Bissonette contributed most of the drums aside from what Guerin had recorded for “Better View.” Simon Phillips filled in for the rest of that track. Vocalist David McBee was brought in to do the higher, more rock-style vocals on songs such as “Sky is Falling,” “Dream in Red,” and the title track. McCrite handled the breathier, lower-register vocals on the more atmospheric songs like “Better View,” “Forever Nights,” and my personal favorite on the album, “Enjoy the Weather.” The latter song includes some accordion in the bridge, played by Norlander’s brother-in-law, Greg Phelps, and bass from McCrite.
“What I thought was really cool about (“Enjoy the Weather”) — I think this was Erik's idea — is that with every verse and every time around of the song, it gets shorter and shorter and shorter, and it was kind of the feeling that your time is running out,” McCrite said. “And I thought that was a really interesting idea.”
The band also included a cover of the Moody Blues’ “Gypsy (of a Strange and Distant Time)” from that classic band’s To Our Children’s Children’s Children album.
“I had always wanted to do that Moody Blues song and we had worked up a demo of it a long time ago,” McCrite said.
Norlander did the producing and the other band members generally trusted his judgment to make the right decisions, which, given the way the album came out, seems wise in retrospect.
“Erik is a great producer, and I enjoy that kind of a thing but he's just really good at it, and I defer to him,” McCrite said. “I think it's important for a band to have a strong vision so he's kind of like the Jeff Lynne keeper of the vision and the sound and the identity in the band. And I'm real happy with that.”

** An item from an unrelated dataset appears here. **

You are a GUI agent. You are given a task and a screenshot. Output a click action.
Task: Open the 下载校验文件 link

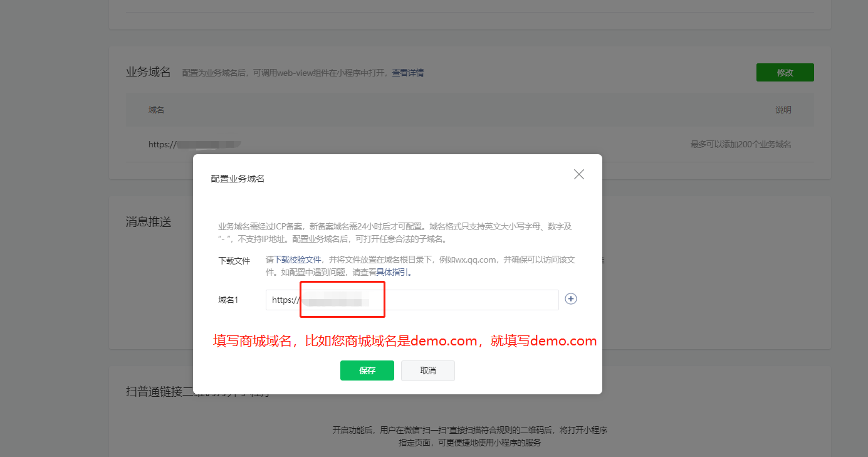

“Yeah, I couldn't be happier either,” Schiff said. “'Of course, playing the low end of all the instruments, I always feel like it's not loud enough and Erik always just finds that perfect slot. It's always a proper volume and I feel the intensity of what I intended.”
Looking back 15 years later, the band still seems proud of Revolution Road and the three musicians who make up Rocket Scientists have every reason to be. It’s an excellent collection of songs that outshines many of the band’s progressive rock contemporaries.

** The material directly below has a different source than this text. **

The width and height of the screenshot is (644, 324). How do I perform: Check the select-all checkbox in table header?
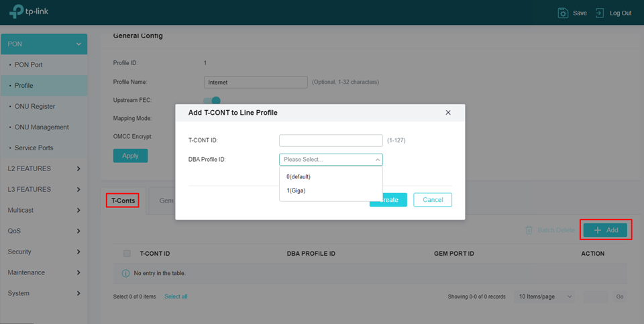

“It's just very well written, well crafted…even for some things that go beyond whether you like the song or not,” Schiff said. “There's another level of appreciation that Rocket Scientists has and it is the ‘what’ it takes to get it to sound like that and the caliber of musicianship.”
“I would agree with that,” McCrite said. “I'd also say I know that it's important to Erik to create an atmosphere, and he wants the listener to be transported to another place and another time and just to be kind of taken away and swept up in the music.”

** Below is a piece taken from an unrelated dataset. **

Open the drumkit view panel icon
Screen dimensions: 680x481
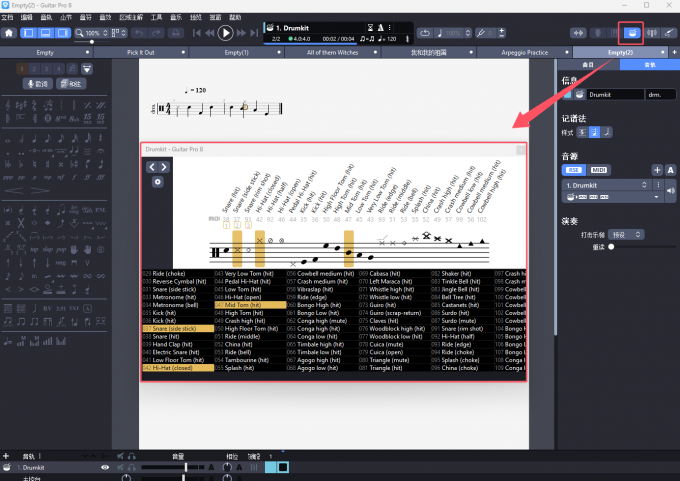coord(631,33)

Revolution Road pulls that off beautifully, and is best enjoyed while staring at Jacek Yerka’s distinctive cover art.
To see my entire interview with Mark and Don, you can watch it on YouTube. There’s more on the album artwork, more anecdotes about some of the songs, and just more information in general than I could possibly pack into this newsletter.
A Treat is On the Way for Rocket Scientists Fans
What’s next for Rocket Scientists? Well, McCrite said that a live release is in the works.
“We're actually working on finishing up a live recording of us at our farewell show from Progstock,” he said. “(Erik) has been editing video, mixing audio, stuff like that. It's just been kind of sitting on the shelves for a while. And we're finally getting around to doing that. That's one of the things he's working on, and then as you know, Lana Lane, his wife, just got a new record deal with Frontiers Records and they’re doing work on that as well.”
That’ll be great news for Rocket Scientists fans.